Mais allons, pour terminer, aux douleurs les plus fortes qu’ait à désigner la langue humaine et qui sont, pour notre race, depuis qu’elle existe, le type même de la souffrance. Dans l’enfantement, les douleurs « atroces (c’est, je crois, un de leurs noms techniques) sont aussi les dernières douleurs, les « expultrices ». « Avoir des douleurs s ou faire des efforts pour expulser le fardeau vivant qui se fraye sa voie, c’est tout un dans la langue populaire comme dans la langue médicale.

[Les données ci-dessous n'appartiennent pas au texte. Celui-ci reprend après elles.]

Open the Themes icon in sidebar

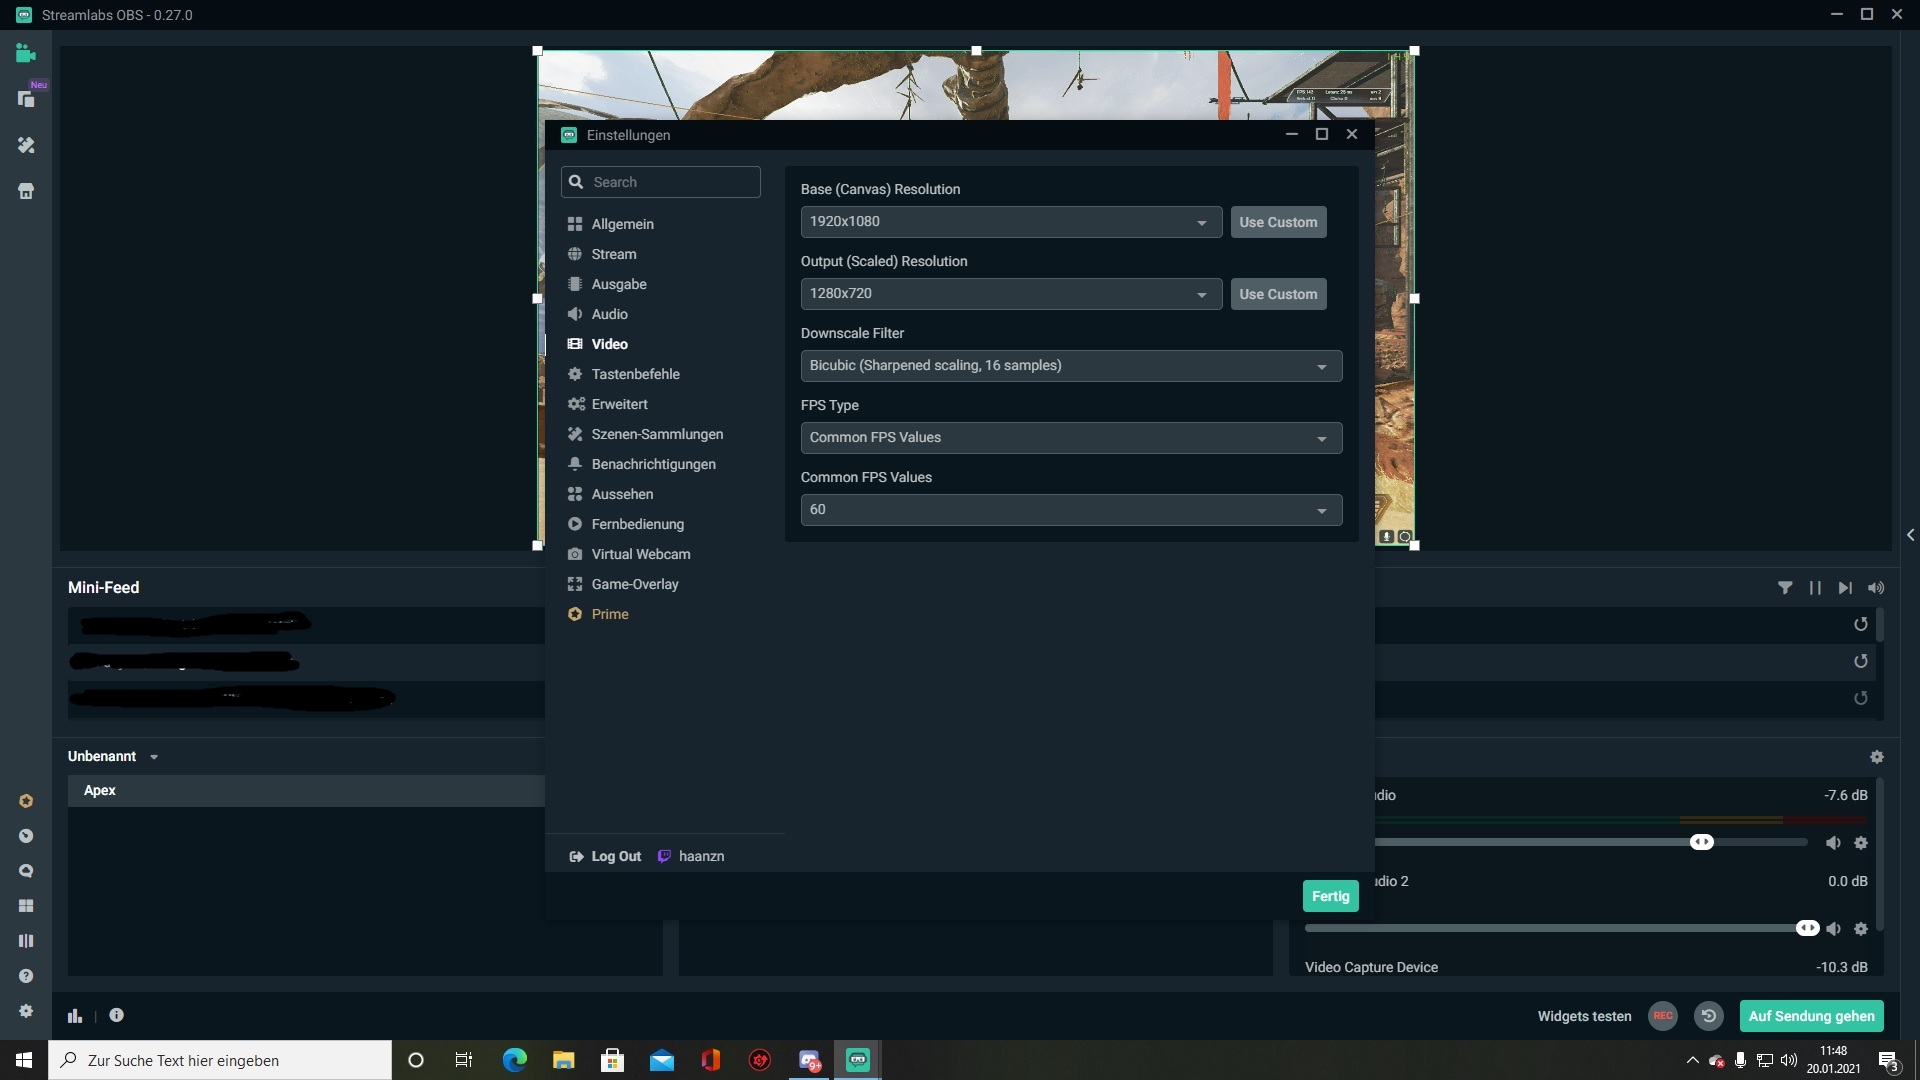click(x=26, y=146)
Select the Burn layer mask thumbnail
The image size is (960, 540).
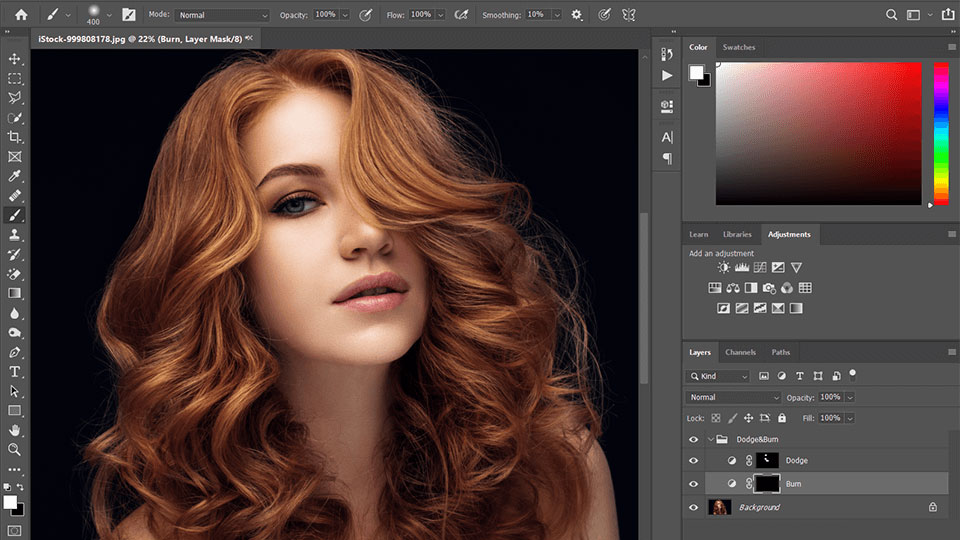769,484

Il est vrai que les femmes qui ont eu plusieurs enfants préfèrent encore ces douleurs à celles qu’on appelle passives et qui n’avancent point le travail libérateur. Mais c’est précisément qu’il se mêle à ces dernières un sentiment d’impuissance et la crainte, grossie par l’imagination malade, que le travail infructueux ne dure, pour ainsi dire, indéfiniment. Quant aux autres efforts, il n’est nullement contradictoire de poser qu’ils redoublent la douleur ou qu’ils sont le signe d’une souffrance portée à son paroxysme, et que cependant ils éveillent dans l’imagination de la patiente l’espoir si attendu d’une délivrance plus rapprochée.

  1. Dictionnaire Jaccoud, art.  Anemie.
  2. Même dictionnaire, art.  Asphyxie, par Paul Bert.
  3. Gratiolet. De la Physionomie, pag.  339.